You will never be able to convince someone like Tim Tam that Trump has a genuine love for his people. I understand this a bit better after the emergence of TOP. The thought of Gareth Morgan leading the country fills me with horror and people like Tim Tam feel the same way about Trump. It seems it is difficult to be neutral about Trump - you either love him or you hate him. In my group it is only the technical guys that support him. Nerdy types support him. He is, in a way, the revenge of the Nerds.
Regarding China it is crazy how the leftists and the elites give China and the Islamic states a free pass while coming down so hard on Trump.

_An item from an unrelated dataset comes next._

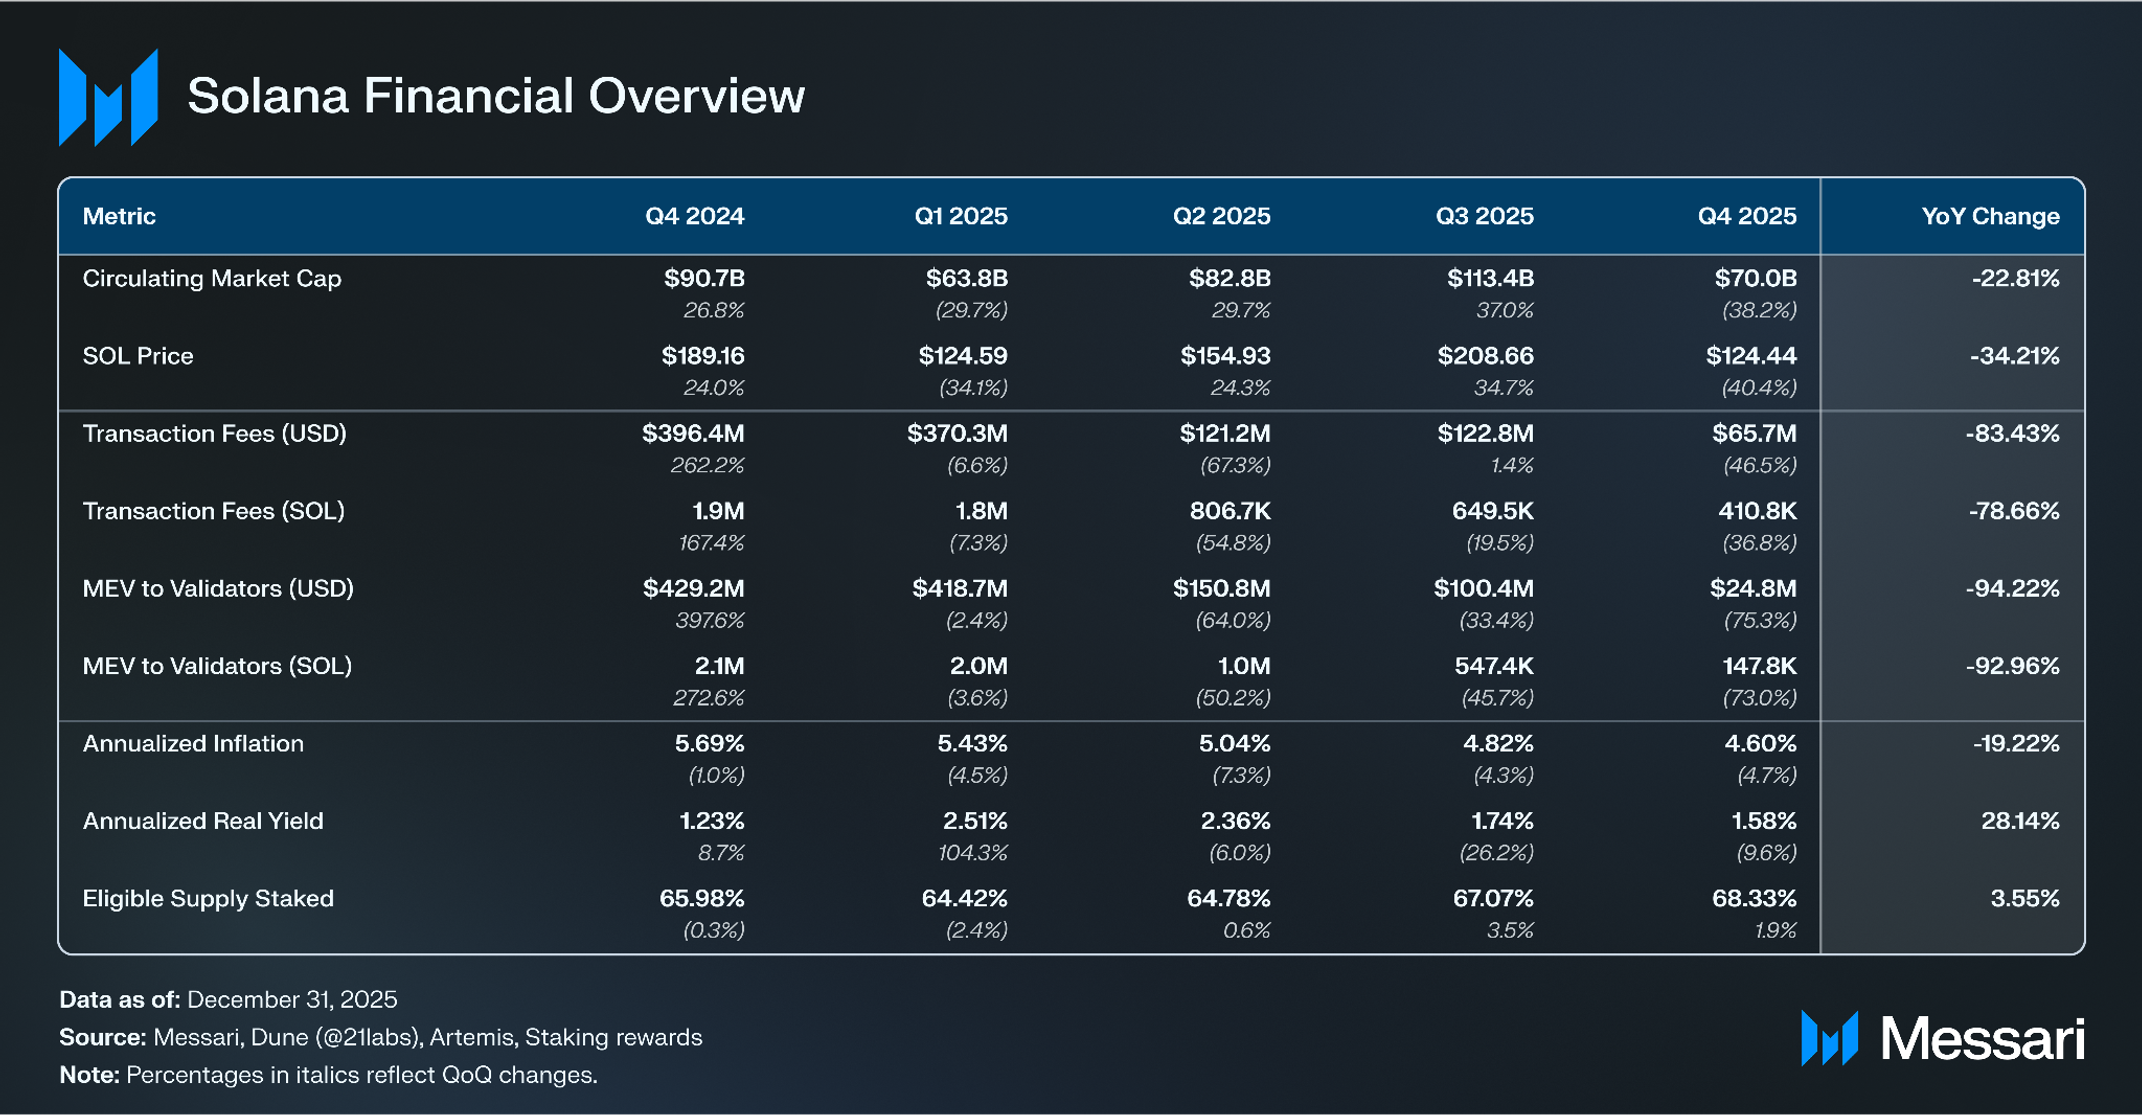Click the MEV to Validators (SOL) label

(217, 666)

Thats weird Zachary. Morgan fills you with horror? Really? A philanthropist who has well thought out policys, who has a track record of social and economic concern, all coupled with an excellent business track record. I thought the very qualities one would want in a leader? Policy change is his goal, not leaderhip, so have no fear.
That's because he exists in a post-truth bubble, he actually created the situation where you can't have a rational discussion about him on purpose . His opinions are constantly changing as his advisors take him through global trade 101, and global politics 101
So in many ways the fact that you can't discuss his positions rationally, are just another proof of the terrible mistake it is to elect Donald Trump.
Finity53 that is an astute observation about him doing this on purpose. The Republican party was obviously vulnerable to a hostile takeover and if everything that has transpired was the result of a well thought out plan it was an act of sheer genius. Some people claim that Trump is playing a game of 4D chess while others are still playing 2D. The conquest of the Republicans has stirred the imaginations of legions of beta males, those that run the interwebs and his visage and nature is eminently memable tying in with gamer culture and anime too. He is like a modern Napoleon, although I like to think of him as the Aztec god Quetzalcoatl who some said was golden haired and would return one day to rule the Americas.
Zachary,
I said in a previous post that I feared for your mental well-being and sadly,this post demonstrates all too clearly,that it's worse than I thought. You really need therapy for this condition.
From my little knowledge of the Aztecs,I believe that Quetzalcoatl was the god of wind and knowledge..Trump is an ignorant buffoon,thought I will concede that he is a great windbag. trump may well have a Napoleonic complex,but Napoleon was a general of great talent,while Trump is what? A developer of shoddy casinos.
You cannot deny that the conquest of the Republicans was stunning. In many of his public events Trump majestically descended from the heavens in a jet emblazoned with his name. And he lives in a tower. It sounds mad I know but is there a hankering deep within the human soul for this sort of thing?
Or he's just a crook who likes to make outrageous claims, to disguise what he's really doing such as removing tax protections, so he and his rich buddies can get even richer etc...
Trump tapping claim 'makes US a circus'
http://www.bbc.com/news/world-us-canada-39269899
How much of the food we eat today has ingredients made in countries with lower standards than our own? A lot of our food labelling now just says " product of local and imported ingredients". Pretty vague, and our government doesn't want country of origin labelling. Why not?
...our government doesn't want country of origin labelling.
By that do you mean it is not required to label where food comes from? I'm interested as I often have this problem when buying food. Just this week I was buying NZ made pickled onions and it had that label but no details. I wanted the onions and vinegar to be made in NZ at least. Toothpaste too is problematic for me as I searched them all, there are many at the supermarket, and they all seemed to be made in places I consider to have low hygiene standards. How hard is it to make toothpaste?